James Archibald Houston, artist, author, filmmaker (b at Toronto 12 Jun 1921; d at New London, Conn 17 Apr 2005). Houston studied art in Toronto at the Ontario College of Art before serving in WWII.

Houston, James Archibald

James Archibald Houston, artist, author, filmmaker (b at Toronto 12 Jun 1921; d at New London, Conn 17 Apr 2005). Houston studied art in Toronto at the Ontario College of Art before serving in WWII. After studying in France (1947-48) at the Académie de la Grande Chaumière he returned to Canada but became frustrated with urban living. He flew to an Inuit village in northern Québec and subsequently spent the next 14 years living and travelling throughout the Canadian Arctic. Houston served as civil administrator at Cape Dorset, West Baffin, and taught the Inuit techniques of printmaking and popularized their art in the US and Canada. As an accomplished artist himself, he was given the name Saumik, or "left-handed one," by the Inuit. With the decline of the fur trade, he recognized the income potential of Inuit art for the people in Canada's northern communities, and in 1949 he organized one of the first major exhibitions of Inuit art. He worked with the Canadian Guild of Crafts, the federal government and the Hudson's Bay Company to bring attention to the Inuit and their art forms; to promote the work of the Inuit artists he formed the West Baffin Co-operative.

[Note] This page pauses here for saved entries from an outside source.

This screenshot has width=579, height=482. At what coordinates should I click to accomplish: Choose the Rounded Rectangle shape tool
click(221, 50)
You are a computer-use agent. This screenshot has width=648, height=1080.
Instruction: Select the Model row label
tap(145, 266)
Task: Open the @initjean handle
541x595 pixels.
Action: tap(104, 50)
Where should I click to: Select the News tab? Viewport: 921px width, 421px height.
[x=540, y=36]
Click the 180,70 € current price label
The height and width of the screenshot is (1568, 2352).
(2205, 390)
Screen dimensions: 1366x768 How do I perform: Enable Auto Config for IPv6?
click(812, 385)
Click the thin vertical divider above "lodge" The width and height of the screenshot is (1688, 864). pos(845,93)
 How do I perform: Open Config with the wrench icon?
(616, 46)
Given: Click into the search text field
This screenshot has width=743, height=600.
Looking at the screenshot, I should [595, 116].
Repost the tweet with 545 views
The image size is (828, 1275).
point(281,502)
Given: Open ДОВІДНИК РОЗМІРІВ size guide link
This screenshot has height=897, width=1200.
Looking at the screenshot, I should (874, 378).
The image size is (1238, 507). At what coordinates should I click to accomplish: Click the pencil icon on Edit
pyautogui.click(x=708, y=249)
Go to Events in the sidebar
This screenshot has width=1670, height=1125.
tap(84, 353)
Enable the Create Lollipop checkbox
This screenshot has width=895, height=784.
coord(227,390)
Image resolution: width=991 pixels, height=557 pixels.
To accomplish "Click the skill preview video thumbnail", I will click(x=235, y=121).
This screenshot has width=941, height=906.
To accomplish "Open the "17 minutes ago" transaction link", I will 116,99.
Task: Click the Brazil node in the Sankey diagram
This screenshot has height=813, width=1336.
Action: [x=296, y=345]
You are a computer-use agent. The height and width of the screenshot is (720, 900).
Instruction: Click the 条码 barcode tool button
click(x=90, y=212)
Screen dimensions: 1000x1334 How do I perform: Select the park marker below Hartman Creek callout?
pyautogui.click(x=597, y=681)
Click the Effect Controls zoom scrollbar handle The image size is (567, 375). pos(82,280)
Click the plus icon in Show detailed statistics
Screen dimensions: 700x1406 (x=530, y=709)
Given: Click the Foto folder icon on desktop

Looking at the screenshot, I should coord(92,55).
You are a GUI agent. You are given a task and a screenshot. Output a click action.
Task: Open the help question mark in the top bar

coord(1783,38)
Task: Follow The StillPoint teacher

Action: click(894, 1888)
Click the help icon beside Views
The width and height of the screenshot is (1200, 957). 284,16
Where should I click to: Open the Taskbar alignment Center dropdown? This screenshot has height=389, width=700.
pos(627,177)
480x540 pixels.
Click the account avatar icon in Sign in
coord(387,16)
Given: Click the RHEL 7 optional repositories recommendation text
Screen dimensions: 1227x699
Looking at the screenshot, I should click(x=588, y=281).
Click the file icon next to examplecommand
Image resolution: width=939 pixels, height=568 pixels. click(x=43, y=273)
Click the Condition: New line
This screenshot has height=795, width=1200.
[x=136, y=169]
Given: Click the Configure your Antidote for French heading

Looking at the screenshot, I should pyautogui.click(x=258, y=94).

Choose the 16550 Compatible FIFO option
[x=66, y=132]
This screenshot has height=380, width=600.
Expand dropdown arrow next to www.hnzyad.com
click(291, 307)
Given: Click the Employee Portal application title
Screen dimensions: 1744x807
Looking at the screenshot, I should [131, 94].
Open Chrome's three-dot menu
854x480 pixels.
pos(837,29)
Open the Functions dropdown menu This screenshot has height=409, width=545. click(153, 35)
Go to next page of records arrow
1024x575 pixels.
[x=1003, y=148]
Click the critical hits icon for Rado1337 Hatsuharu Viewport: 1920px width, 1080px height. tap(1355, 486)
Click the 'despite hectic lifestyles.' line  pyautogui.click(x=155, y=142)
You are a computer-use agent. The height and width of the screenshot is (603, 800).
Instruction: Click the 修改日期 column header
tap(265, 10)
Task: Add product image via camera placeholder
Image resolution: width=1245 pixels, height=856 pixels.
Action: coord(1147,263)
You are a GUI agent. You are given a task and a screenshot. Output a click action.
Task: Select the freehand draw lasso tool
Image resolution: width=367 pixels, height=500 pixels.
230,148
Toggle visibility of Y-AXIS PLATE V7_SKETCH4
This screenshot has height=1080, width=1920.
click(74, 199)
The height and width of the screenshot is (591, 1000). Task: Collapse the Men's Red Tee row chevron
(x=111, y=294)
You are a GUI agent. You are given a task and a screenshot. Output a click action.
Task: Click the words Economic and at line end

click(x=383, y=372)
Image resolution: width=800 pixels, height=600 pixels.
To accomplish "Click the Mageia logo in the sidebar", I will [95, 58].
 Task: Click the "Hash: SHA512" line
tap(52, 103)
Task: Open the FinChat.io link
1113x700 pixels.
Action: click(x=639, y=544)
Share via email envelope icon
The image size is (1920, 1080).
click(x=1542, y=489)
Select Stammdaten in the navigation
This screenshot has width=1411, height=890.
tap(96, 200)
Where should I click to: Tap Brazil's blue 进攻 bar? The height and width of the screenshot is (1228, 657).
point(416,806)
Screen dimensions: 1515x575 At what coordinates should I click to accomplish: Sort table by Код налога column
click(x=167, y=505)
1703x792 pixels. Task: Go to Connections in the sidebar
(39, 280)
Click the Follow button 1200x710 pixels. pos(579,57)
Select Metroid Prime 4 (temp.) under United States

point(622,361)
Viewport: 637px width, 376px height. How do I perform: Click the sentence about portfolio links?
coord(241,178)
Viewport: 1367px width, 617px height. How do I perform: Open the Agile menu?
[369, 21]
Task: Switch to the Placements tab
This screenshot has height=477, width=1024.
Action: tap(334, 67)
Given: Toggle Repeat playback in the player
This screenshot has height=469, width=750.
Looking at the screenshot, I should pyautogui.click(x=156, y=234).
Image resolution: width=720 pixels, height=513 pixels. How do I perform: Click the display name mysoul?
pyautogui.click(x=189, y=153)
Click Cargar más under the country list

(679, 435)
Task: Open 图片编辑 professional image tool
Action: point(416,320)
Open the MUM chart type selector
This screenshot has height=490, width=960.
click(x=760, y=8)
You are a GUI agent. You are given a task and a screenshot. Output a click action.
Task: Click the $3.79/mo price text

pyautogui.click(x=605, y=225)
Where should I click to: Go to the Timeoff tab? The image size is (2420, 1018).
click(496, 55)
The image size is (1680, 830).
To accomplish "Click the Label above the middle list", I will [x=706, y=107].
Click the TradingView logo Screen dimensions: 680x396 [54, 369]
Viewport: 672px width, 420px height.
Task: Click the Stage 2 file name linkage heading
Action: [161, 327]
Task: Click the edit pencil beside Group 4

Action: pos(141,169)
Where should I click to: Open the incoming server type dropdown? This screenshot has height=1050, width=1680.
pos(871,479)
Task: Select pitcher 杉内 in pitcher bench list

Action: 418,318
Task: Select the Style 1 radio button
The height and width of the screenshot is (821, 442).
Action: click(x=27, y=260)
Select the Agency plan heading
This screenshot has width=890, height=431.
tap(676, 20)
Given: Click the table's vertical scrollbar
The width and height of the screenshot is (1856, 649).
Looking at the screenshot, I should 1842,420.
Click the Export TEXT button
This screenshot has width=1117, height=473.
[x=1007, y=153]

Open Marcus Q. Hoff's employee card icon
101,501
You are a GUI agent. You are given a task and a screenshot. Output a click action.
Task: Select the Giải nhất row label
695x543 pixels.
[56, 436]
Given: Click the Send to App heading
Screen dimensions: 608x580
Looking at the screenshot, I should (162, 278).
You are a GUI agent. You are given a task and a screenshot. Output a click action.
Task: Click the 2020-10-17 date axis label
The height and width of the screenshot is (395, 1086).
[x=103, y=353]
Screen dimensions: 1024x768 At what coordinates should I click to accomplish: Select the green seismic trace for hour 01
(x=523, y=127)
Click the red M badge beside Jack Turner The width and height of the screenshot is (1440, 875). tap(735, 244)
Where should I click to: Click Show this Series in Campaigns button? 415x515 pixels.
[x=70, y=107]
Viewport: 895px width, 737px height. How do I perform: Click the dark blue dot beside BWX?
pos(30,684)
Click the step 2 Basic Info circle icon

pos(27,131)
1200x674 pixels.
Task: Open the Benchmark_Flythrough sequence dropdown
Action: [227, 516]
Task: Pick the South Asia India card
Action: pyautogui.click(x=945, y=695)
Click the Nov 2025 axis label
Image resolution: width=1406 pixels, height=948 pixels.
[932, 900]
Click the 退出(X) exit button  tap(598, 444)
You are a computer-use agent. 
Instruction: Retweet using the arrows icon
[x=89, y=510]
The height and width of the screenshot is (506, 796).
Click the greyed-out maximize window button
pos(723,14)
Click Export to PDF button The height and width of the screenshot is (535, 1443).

His life in the Arctic is described in Confessions of an Igloo Dweller (1995). Houston's children's stories Tikta'liktak: An Eskimo Legend (1965), The White Archer (1967) and River Runners (1979) each received the Canadian Library Association Children's Book of the Year award. He received the Canadian Authors Association Metcalf Award twice (1977, 1981), the Canada Council's Children's Literature Prize (1986), the British Columbia Book Prize (1987), and was awarded the American Library Association Notable Book Award for 4 of his books (1967, 1968, 1971, 1977). His children's book Whiteout won the Max and Greta Ebel Memorial Award (1989), and Drifting Snow was nominated for the Governor General's Literary Award and the Silver Birch Award of the Ontario Library Association. (1992).

Houston's children's books are of 3 types. Some, such as Tikta'liktak, Long Claws (1981) and The Falcon Bow (1986), are expanded versions of legends he was told by the Inuit. Others portray the growth to maturity of West Coast Indigenous youths and novels such as Frozen Fire (1977), River Runners (1979), Black Diamonds (1982), Ice Swords (1985) and Drifting Snow (1992) have modern settings. Houston illustrated his books as well as books by several other authors. His adult novels such as The White Dawn (1971), Spirit Wrestler (1980), Eagle Song (1983) and Running West (1989) depict the powerful emotions involved in confrontation between traditional Indigenous cultures and Europeans. Running West received the Canadian Authors Association Literary Award for Fiction (1990).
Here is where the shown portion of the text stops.